◆ SUPPLIED RECORDS ◆
■ ■ ■

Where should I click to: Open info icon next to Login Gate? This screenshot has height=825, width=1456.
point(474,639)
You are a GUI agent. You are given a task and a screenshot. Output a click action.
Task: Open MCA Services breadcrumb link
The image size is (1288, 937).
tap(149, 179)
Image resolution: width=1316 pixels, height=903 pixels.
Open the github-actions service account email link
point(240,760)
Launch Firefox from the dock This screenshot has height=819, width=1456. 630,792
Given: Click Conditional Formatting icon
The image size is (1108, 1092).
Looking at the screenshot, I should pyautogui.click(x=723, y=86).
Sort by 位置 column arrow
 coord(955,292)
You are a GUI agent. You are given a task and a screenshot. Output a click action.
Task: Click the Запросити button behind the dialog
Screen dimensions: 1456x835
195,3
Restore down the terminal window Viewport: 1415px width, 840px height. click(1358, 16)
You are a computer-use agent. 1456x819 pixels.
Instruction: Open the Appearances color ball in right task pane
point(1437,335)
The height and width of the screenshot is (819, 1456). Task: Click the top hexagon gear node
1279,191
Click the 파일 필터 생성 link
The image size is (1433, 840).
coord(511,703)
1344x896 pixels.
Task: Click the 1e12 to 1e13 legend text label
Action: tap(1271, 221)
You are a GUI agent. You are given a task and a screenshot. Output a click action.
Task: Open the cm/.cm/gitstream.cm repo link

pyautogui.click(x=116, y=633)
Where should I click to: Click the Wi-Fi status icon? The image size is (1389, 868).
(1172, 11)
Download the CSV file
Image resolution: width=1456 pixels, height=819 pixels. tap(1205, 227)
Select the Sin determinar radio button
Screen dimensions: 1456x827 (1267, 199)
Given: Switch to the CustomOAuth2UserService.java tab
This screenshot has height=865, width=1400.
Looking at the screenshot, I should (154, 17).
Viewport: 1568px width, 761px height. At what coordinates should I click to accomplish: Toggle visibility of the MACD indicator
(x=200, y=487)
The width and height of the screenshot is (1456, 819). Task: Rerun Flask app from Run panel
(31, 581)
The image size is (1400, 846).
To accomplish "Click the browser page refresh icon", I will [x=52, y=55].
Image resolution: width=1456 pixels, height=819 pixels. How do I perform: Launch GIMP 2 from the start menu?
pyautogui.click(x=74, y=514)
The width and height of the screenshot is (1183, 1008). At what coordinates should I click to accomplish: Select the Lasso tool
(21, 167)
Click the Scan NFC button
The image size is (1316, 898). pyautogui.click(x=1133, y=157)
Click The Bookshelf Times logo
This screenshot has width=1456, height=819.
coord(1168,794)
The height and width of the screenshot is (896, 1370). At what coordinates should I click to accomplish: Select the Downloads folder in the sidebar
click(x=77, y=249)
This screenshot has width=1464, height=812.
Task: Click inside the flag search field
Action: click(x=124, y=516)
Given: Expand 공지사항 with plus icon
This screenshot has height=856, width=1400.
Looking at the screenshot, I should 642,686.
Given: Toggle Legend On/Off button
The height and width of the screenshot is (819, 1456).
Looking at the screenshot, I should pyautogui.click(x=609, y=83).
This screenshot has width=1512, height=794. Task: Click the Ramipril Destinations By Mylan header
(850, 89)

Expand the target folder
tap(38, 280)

■ ■ ■

◆ TO DO ◆
Restate the data word for word. Begin at its first line, end at the line that contains "Task: Open MCA Services breadcrumb link", and include both.

◆ SOLUTION TO THE PROBLEM ◆
Where should I click to: Open info icon next to Login Gate? This screenshot has height=825, width=1456.
point(474,639)
You are a GUI agent. You are given a task and a screenshot. Output a click action.
Task: Open MCA Services breadcrumb link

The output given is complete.